Inhibition of in vitro leukotriene B50 biosynthesis in human neutrophil granulocytes and docking studies of natural quinones

摘要

Quinones are compounds frequently contained in medicinal plants used for the treatment of inflammatory diseases. Therefore, the impact of plant-derived quinones on the arachidonic acid metabolic pathway is worthy of investigation. In this study, twenty-three quinone compounds of plant origin were tested in vitro for their potential to inhibit leukotriene B4 (LTB4) biosynthesis in activated human neutrophil granulocytes with 5-lipoxygenase (5-LOX) activity. The benzoquinones primin (3) and thymohydroquinone (4) (IC50 = 4.0 and 4.1 μM, respectively) showed activity comparable with the reference inhibitor zileuton (IC50 = 4.1 μM). Moderate activity was observed for the benzoquinone thymoquinone (2) (IC50 = 18.2 μM) and the naphthoquinone shikonin (1) (IC50 = 24.3 μM).
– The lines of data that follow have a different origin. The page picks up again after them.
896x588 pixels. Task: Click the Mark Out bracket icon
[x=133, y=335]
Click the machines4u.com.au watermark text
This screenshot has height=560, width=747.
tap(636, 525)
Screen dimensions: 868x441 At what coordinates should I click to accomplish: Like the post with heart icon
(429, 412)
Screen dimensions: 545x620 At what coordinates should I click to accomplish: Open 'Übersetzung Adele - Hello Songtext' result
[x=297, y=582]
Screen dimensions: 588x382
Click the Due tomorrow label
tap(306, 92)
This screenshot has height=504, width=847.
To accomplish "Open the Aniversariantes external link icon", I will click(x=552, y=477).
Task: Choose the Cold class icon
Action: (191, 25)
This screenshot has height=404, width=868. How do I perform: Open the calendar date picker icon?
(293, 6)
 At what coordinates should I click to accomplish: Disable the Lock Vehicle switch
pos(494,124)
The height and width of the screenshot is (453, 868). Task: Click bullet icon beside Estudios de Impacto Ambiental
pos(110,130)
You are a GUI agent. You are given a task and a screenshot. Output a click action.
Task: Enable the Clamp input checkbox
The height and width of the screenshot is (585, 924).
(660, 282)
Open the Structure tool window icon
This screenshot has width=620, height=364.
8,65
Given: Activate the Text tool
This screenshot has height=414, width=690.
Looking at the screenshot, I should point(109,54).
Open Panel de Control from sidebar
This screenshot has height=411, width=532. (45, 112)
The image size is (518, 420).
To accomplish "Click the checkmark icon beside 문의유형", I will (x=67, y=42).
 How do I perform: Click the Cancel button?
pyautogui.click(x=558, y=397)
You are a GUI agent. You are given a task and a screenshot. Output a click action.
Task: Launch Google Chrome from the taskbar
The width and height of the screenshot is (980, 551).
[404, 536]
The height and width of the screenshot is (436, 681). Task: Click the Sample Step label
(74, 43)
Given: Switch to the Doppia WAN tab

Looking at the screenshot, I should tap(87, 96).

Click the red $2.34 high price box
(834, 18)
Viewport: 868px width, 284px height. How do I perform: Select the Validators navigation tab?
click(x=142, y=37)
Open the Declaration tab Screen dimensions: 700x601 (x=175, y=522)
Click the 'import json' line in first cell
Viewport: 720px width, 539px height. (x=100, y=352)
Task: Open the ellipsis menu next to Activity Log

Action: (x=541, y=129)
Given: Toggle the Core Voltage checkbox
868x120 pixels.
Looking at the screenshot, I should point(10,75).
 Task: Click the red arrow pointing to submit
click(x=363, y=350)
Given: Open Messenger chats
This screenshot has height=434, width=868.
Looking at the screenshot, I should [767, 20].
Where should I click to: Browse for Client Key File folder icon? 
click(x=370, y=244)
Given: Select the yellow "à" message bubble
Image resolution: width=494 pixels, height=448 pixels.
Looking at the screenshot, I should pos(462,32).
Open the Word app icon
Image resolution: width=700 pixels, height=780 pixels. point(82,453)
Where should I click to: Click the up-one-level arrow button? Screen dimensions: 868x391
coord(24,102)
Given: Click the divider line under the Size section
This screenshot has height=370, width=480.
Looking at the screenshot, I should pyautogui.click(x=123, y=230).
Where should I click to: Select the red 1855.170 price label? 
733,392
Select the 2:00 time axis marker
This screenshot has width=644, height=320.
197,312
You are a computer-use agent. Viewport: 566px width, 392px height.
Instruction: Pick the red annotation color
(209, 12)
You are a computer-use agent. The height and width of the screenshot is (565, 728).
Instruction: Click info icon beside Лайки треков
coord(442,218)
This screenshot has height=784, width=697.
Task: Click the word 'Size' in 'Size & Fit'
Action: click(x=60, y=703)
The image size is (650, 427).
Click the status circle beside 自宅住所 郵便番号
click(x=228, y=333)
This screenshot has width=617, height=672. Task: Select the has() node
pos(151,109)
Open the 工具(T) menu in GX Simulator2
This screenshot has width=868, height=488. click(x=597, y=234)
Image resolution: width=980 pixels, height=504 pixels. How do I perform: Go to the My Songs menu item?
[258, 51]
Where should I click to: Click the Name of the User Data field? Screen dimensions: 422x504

The anthraquinone emodin and the naphthoquinone plumbagin (5) displayed only weak activities (IC50 > 50 μM). The binding modes of the active compounds were further evaluated in silico by molecular docking to the human 5-LOX crystal structure. This process supports the biological data and suggested that, although the redox potential is responsible for the quinone's activity on multiple targets, in the case of 5-LOX the molecular structure plays a vital role in the inhibition. The obtained results suggest primin as a promising compound for the development of dual COX-2/5-LOX inhibitors.